目前原生質體融合的方法主要有化學融合法、電融合法與雷射誘導融合法。

目前最常用的是PEG(聚乙二醇)助融法。將兩親本的原生質體等量混合在高滲液中，加入PEG助融，輕輕振盪促使原生質體融合。PEG作為促融劑，因其單體聚合程度不同而分子量差異很大，所以不同種的原生質體採用不同分子量的PEG。細菌一般採用30%～50%(w/v)的PEG，同時加入Ca2+與DMSO進一步促融，時間約為60s。真菌則採用25%～30%的高分子量PEG，pH9．0為佳，也需要加入Ca²⁺提高融合。而麴黴菌則採用20%PEG6000，母液為1～50mmol/L甘氨酸，pH7．5，處理時間為10～30min，融合頻率可達0．1%。Kavanagh在對釀酒酵母或白色念珠菌的融合實驗中，採用PEG 3350，濃度分別為40%和60%，pH7．0，結果表明，對於釀酒酵母用40%PEG加lmmol/L乙酸鈣系統融合頻率最高，而對於白色念珠菌，PEG濃度對實驗結果沒有影響，但在pH4．7的條件下，融合效果明顯高於pH 7．0。

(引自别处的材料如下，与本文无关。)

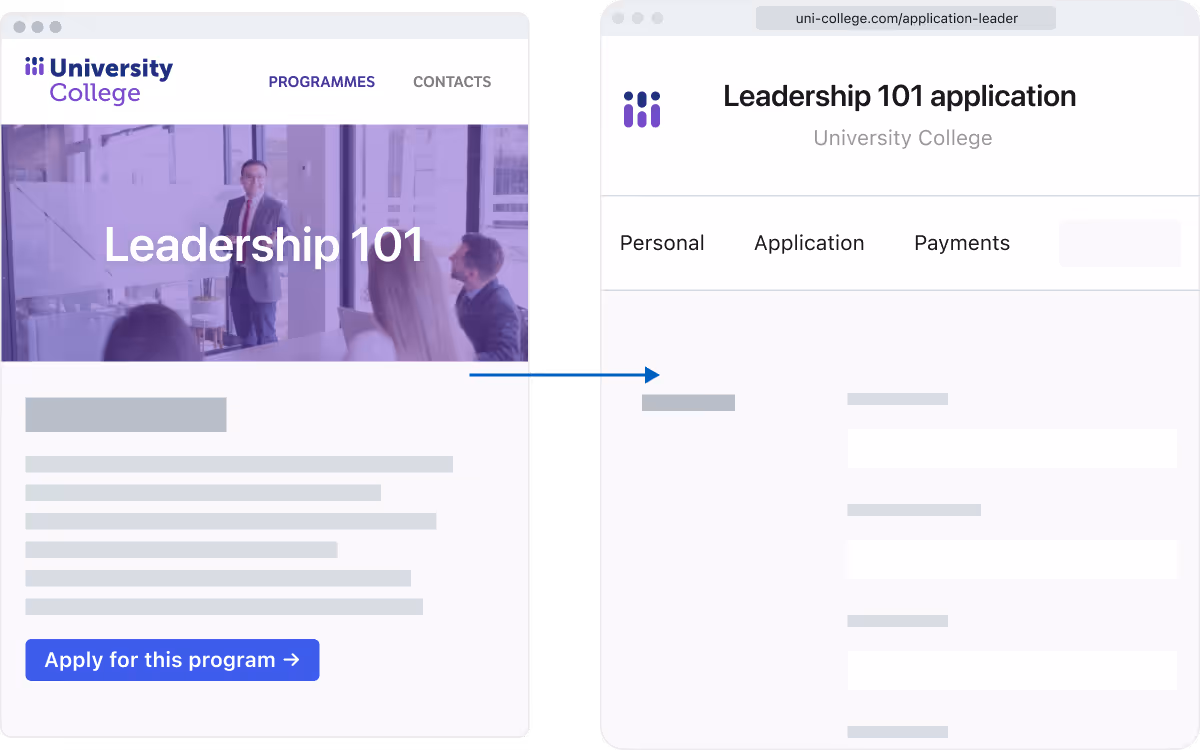Viewport: 1200px width, 750px height.
Task: Click the first window dot of right browser
Action: pyautogui.click(x=618, y=18)
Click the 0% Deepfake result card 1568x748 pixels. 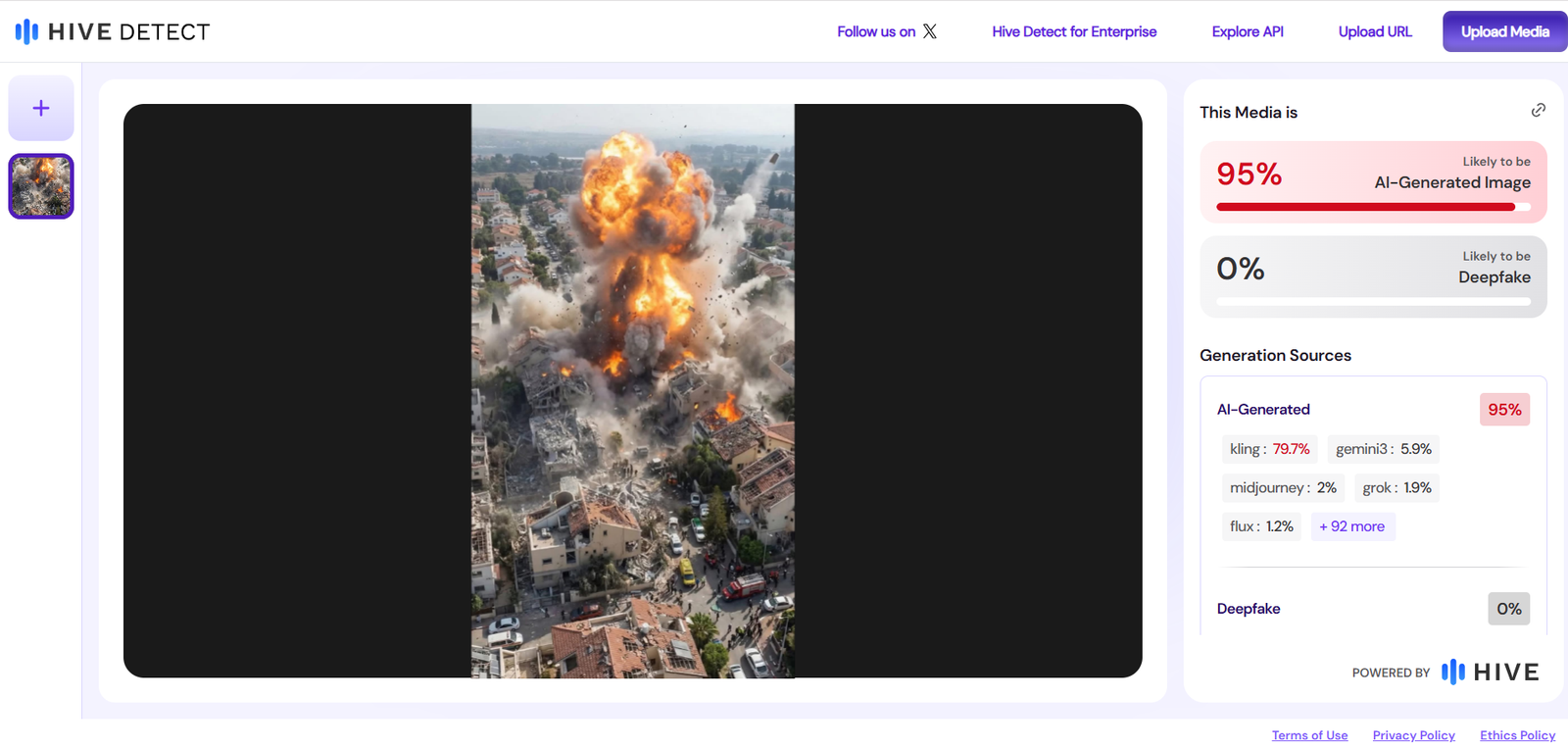point(1372,275)
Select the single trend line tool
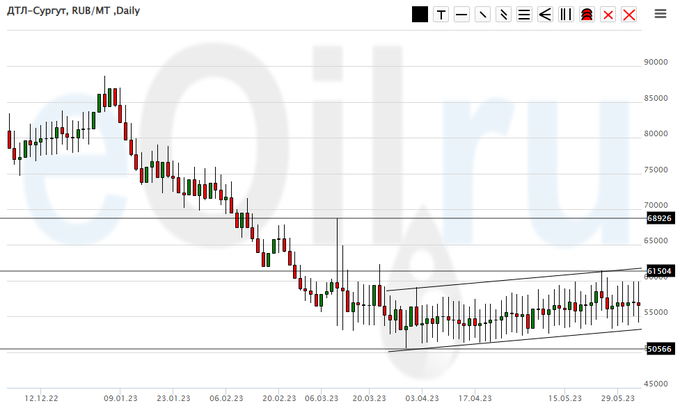The height and width of the screenshot is (408, 680). (x=482, y=15)
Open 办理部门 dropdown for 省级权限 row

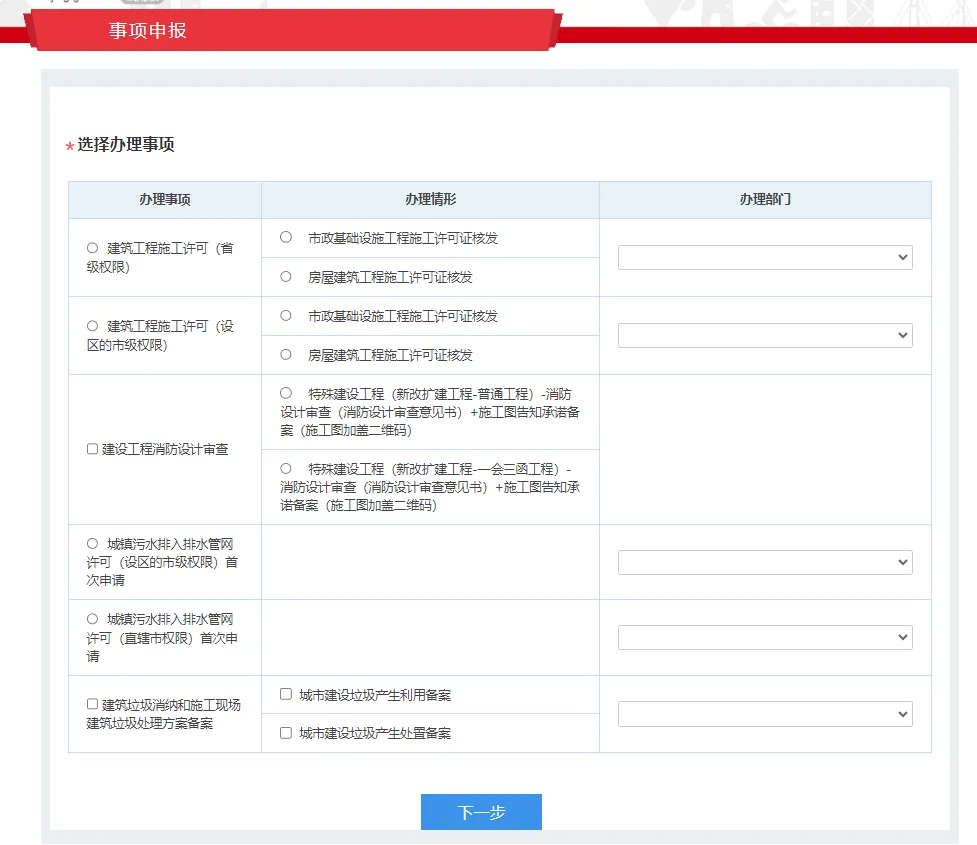pyautogui.click(x=765, y=258)
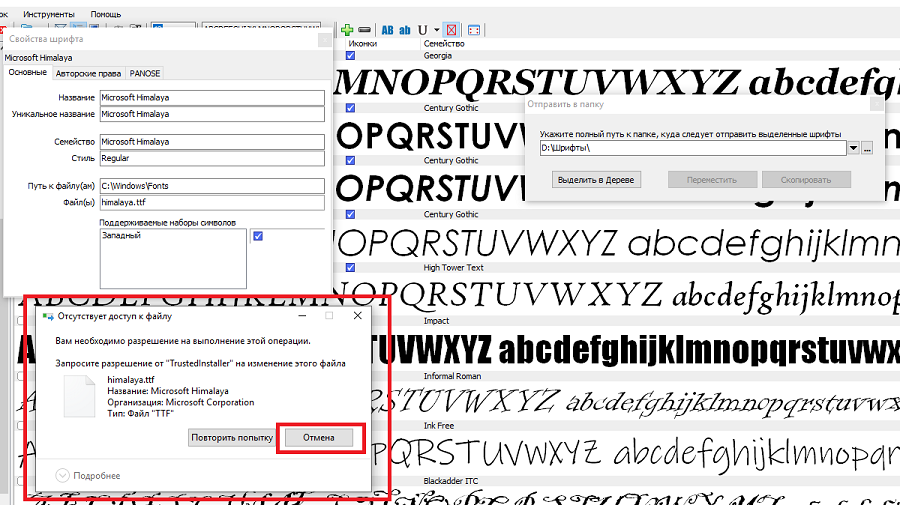Open dropdown arrow next to underline icon
Screen dimensions: 900x505
[435, 30]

電融合法是利用直流或交流電場，使兩親本的原生質體進行融合。原生質體在電場中極化成偶極子，沿電力線排列成串珠狀，在兩極問的高壓由脈衝擊下擊穿緊密接觸的細胞質膜，在細胞膨壓的作用下完成融合。此法具有融合頻率高，對細胞無化學毒害，還具有空間定向和時間同步可調控性，在顯微鏡下進行電融合，還可觀察到融合的過程，此法的一個缺點是電場大小不易控制，如果電場大容易使原生質體大量死亡。

利用雷射束對相鄰的兩個原生質體接觸區進行穿孔，使原生質體進行融合。原理與電融合法相同。在操作時也要注意雷射束的強度。

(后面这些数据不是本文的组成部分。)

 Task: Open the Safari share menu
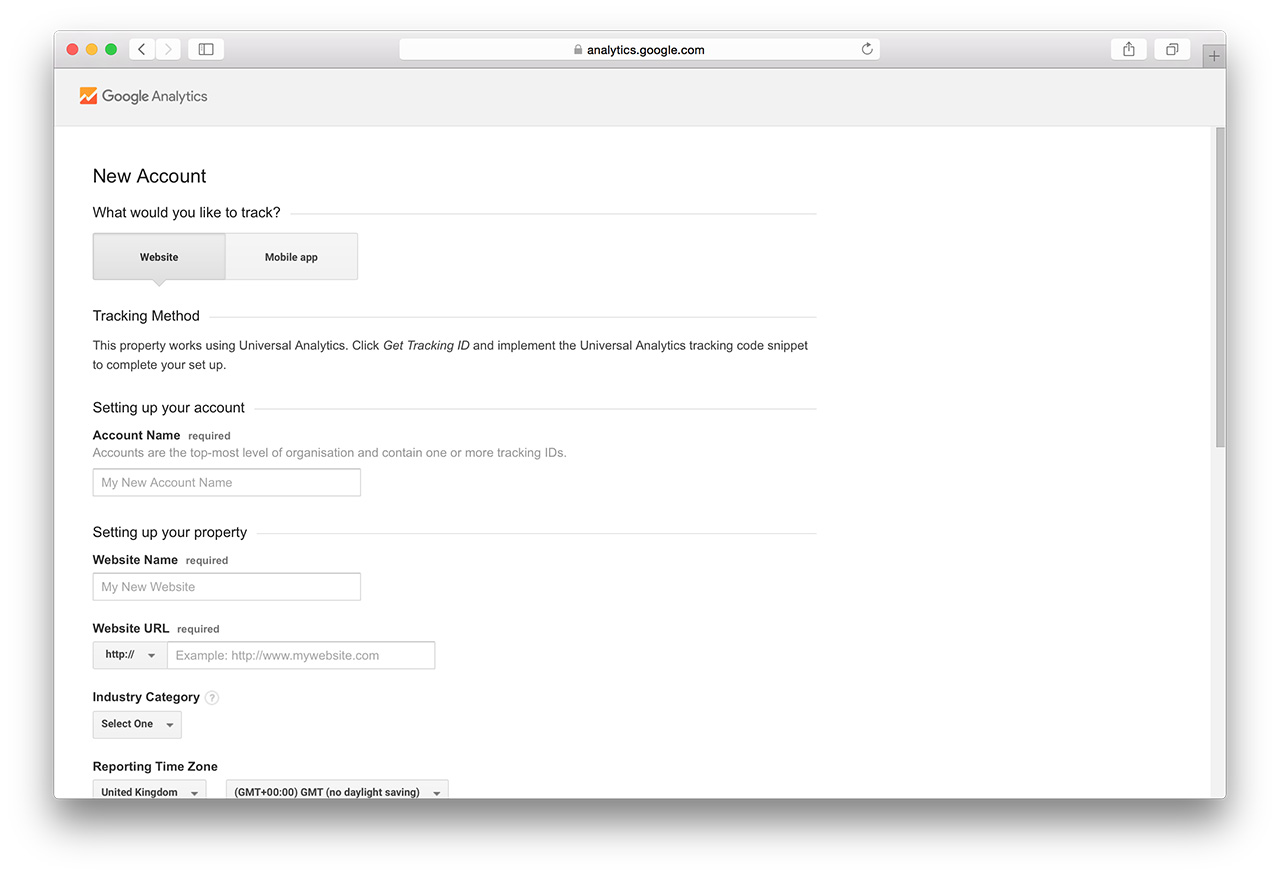pyautogui.click(x=1129, y=49)
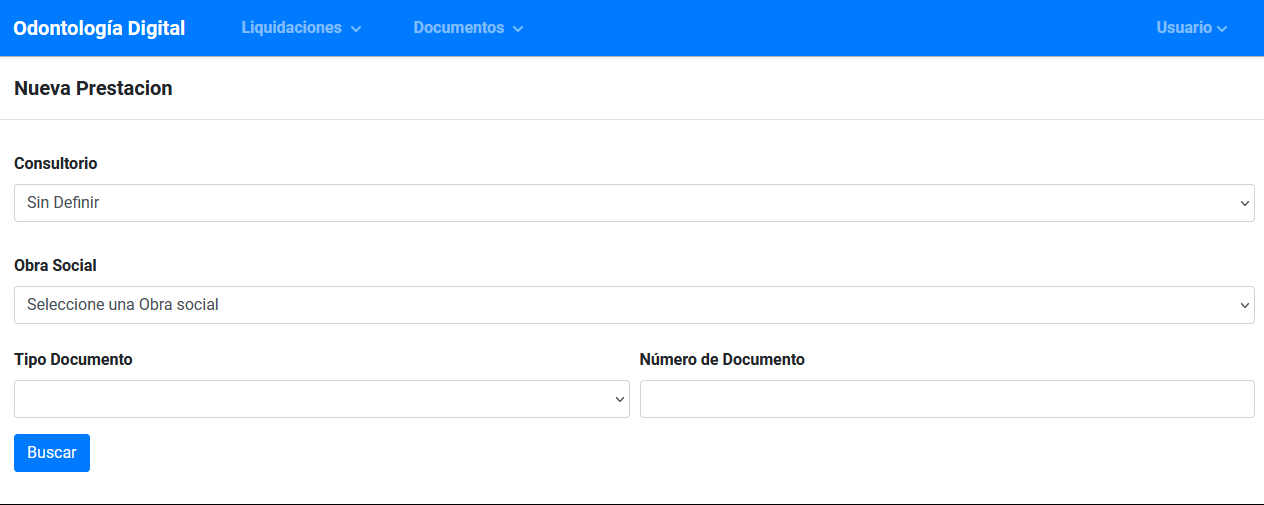
Task: Focus the Número de Documento input field
Action: coord(946,399)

假設用於原生質體融合的兩親本的基因型分別為A型和B型，那么經過融合後，整個群體中含有5種類型，即A型、AA型、AB型、BB型、B型。其中只有AB型才有可能形成真正的雜合細胞，而其餘4種均被淘汰。但AB型融合子在整個群體中的比例是很小的。所以選用適當的方法從融合群體中選擇目的融合子顯得非常重要。

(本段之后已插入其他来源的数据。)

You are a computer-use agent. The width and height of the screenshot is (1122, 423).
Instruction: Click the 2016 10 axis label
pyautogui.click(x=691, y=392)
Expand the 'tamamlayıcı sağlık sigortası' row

利用營養缺陷型作為篩選標記是最傳統的有效而直接的辦法，即二親本是不同的營養缺陷型，融合後於高滲基本培養基上再生，融合子由於遺傳物質的互補回復為野生型從而可以在基本培養基上生長，而親本則不能生長。培養基中的滲透壓穩定劑一般為17%的蔗糖。對於K氏釀酒酵母，在再生培養基中加入酵母細胞壁合成前體物質或者牛血清白蛋白及聚乙烯吡咯烷酮(PVP)可以明顯提高融合子的再生能力。營養缺陷型篩選法可以分為兩種，一種為直接法，即將融合液塗布在基本培養基上，直接從中選出融合子；另一種為間接法，即讓親本與融合子都可以得到再生，長出菌落後接種到不同的選擇培養基上，從選擇培養基上檢出融合子。套用營養缺陷型選擇存在的一個缺點就是親本要有不同的營養缺陷，而獲得不同的營養缺陷比較麻煩，涉及到用物理的或者化學的方法進行誘變。誘變的結果可能造成一些優良性狀丟失。

微生物的抗藥性是其菌種的特性，是由遺傳物質決定的。不同微生物對某一種藥物的抗性存在差異，利用這種差異或者與菌種的其他特性結合起來就可以對融合子進行篩選。

如果二親本具有不同的優良性狀，比如能代謝不同的底物，它們的融合子就同時具有親本的優良性狀。例如在篩選高溫乙醇發酵的酵母的實驗中就是利用二親本的不同優良性狀。釀酒酵母A001產酒率為10．2%，能發酵麥芽糖。但是在45℃的條件下不能生長；克魯維酵母Y304為呼吸缺陷型，產酒率為3．6%，不能發酵麥芽糖，但是能在45℃的條件下生長。將這兩種親本酵母融合後，融合子既能發酵麥芽糖又能在45℃的條件下生長。這樣就可以在含有麥芽糖的培養基中，在45℃的培養箱中篩選融合子。

在篩選能利用澱粉的大腸桿菌的實驗中，親本大腸桿菌是不能利用澱粉的，其為革蘭陰性；枯草桿菌是可以利用澱粉的，其為革蘭陽性。將二親本的原生質體進行融合，然後在含有澱粉的培養基上進行再生。隨機挑取在再生培養基上長出的菌落，於油鏡下觀察，選取沒有芽孢的細菌製成菌懸液，在澱粉培養基上於28。C培養24h，加碘液，出現透明圈，挑取出現透明圈的細菌在油鏡下觀察確認沒有芽孢的存在。重複一次實驗以進一步確認。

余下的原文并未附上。